▶ Short problem
Pull out each line of the records that contains the string "width".

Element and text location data
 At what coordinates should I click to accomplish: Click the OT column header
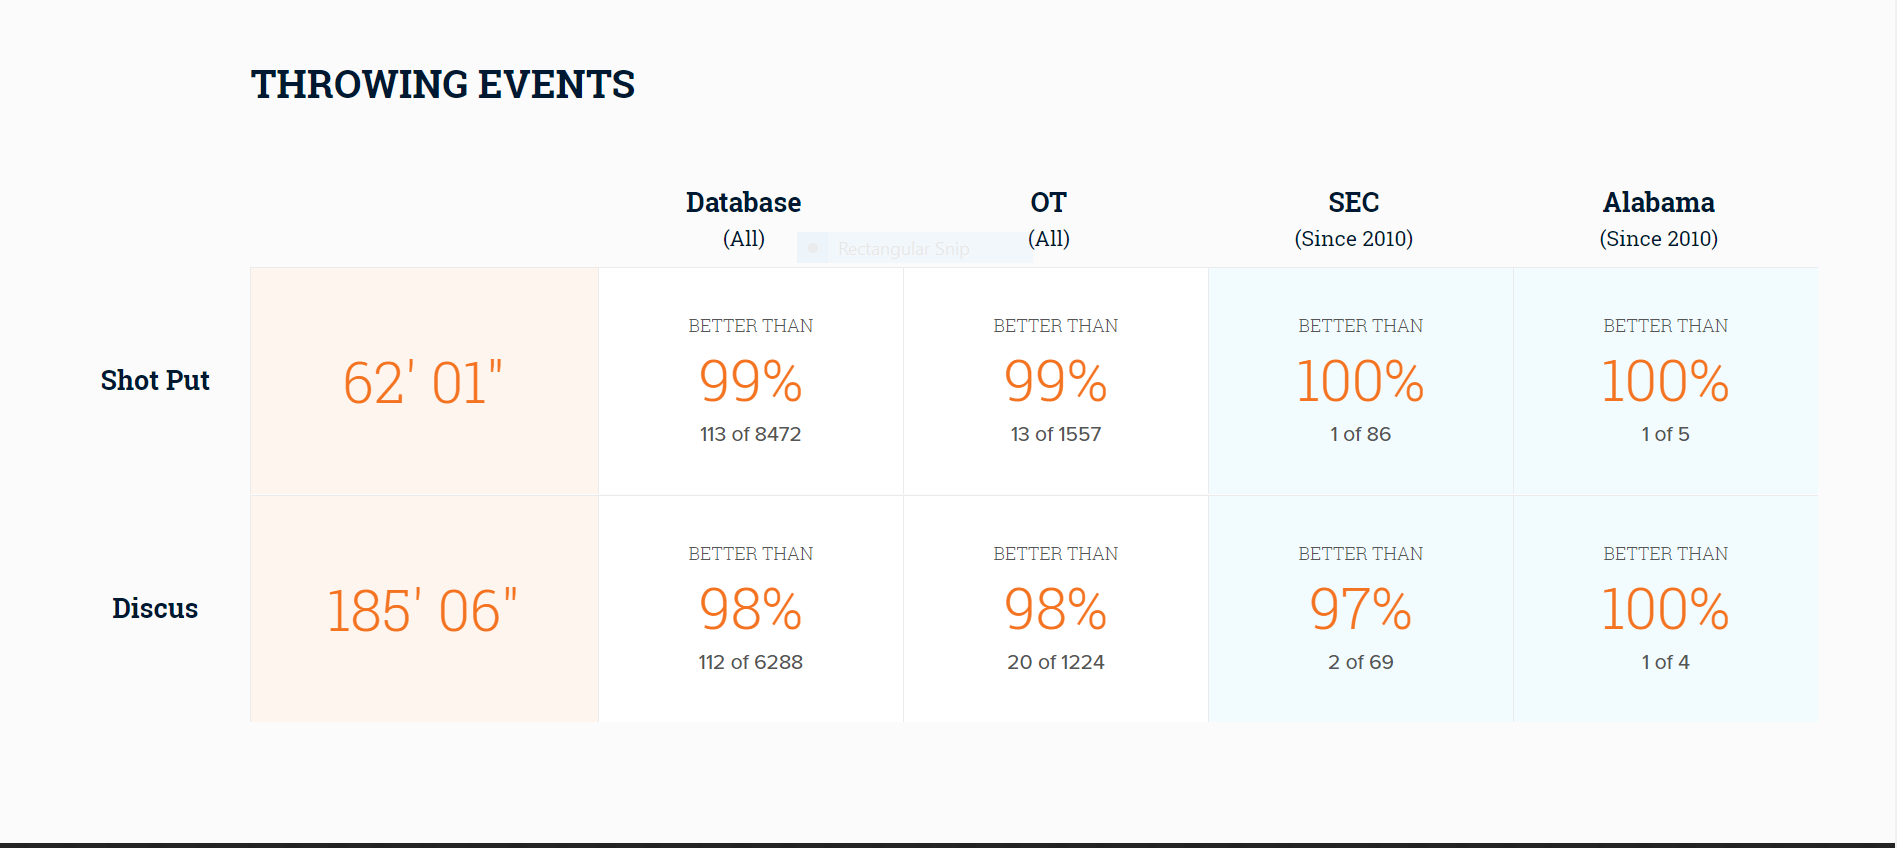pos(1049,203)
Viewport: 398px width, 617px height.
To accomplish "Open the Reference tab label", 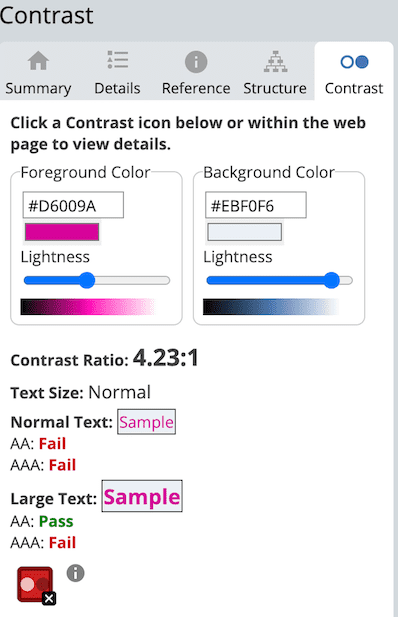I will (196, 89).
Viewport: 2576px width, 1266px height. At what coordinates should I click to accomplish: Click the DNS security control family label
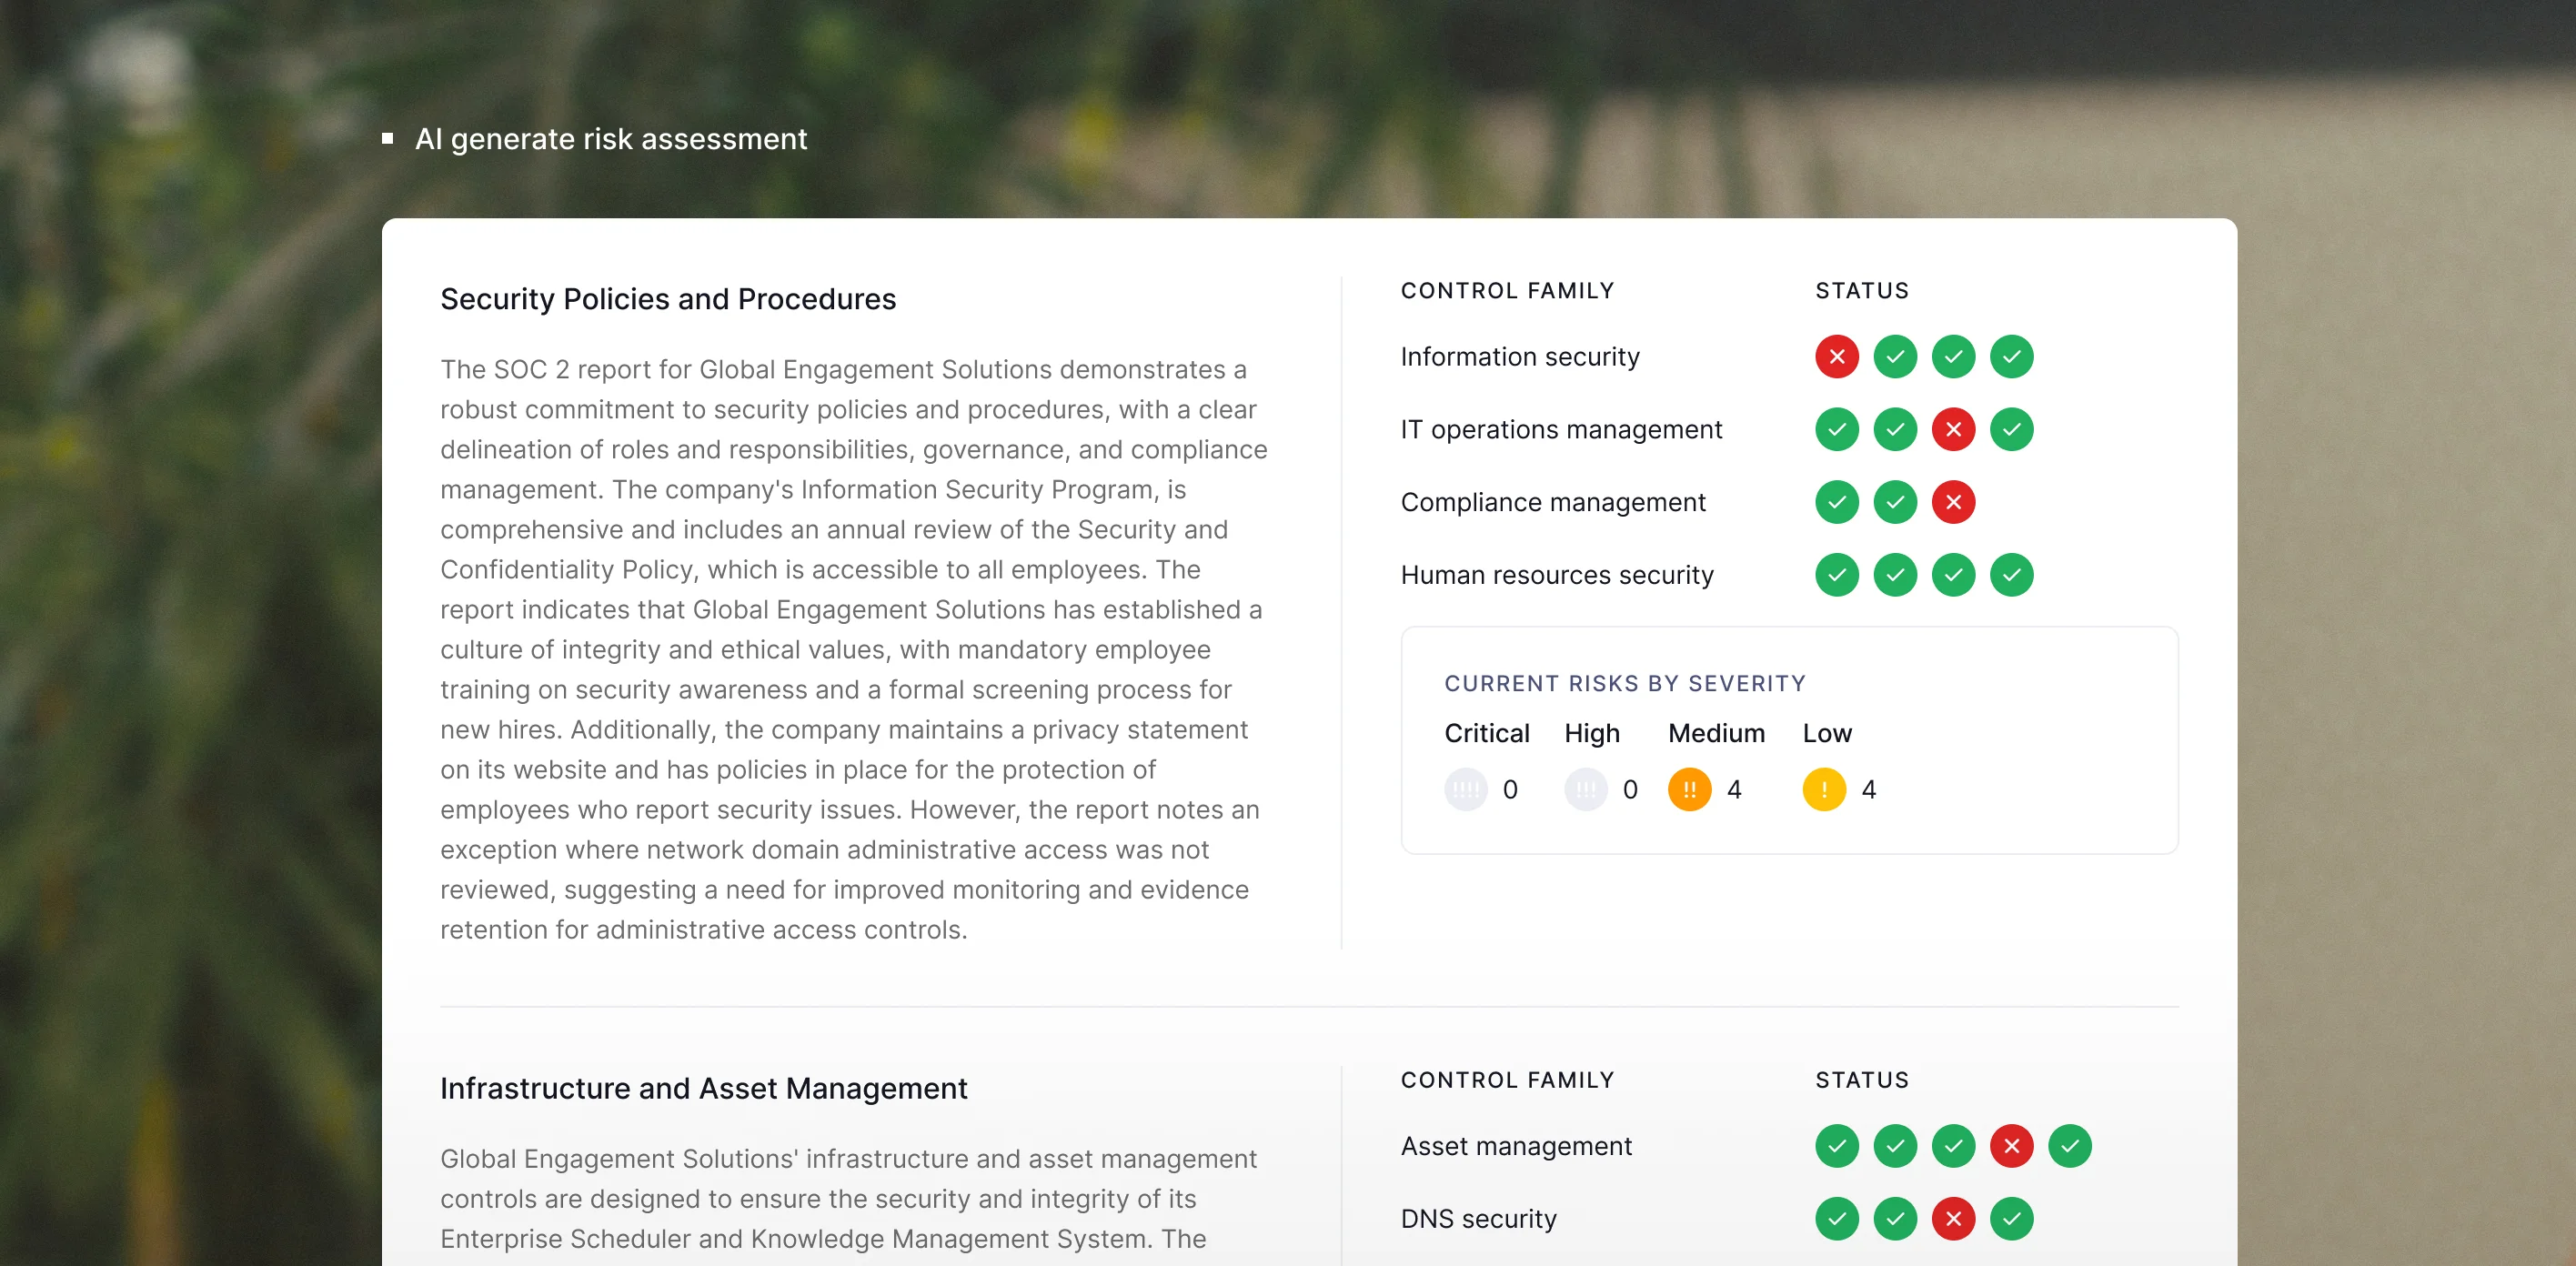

▶ Task solution
Viewport: 398px width, 617px height.
Viewport: 2576px width, 1266px height. At what coordinates should I click to accomplish: Click the DNS security control family label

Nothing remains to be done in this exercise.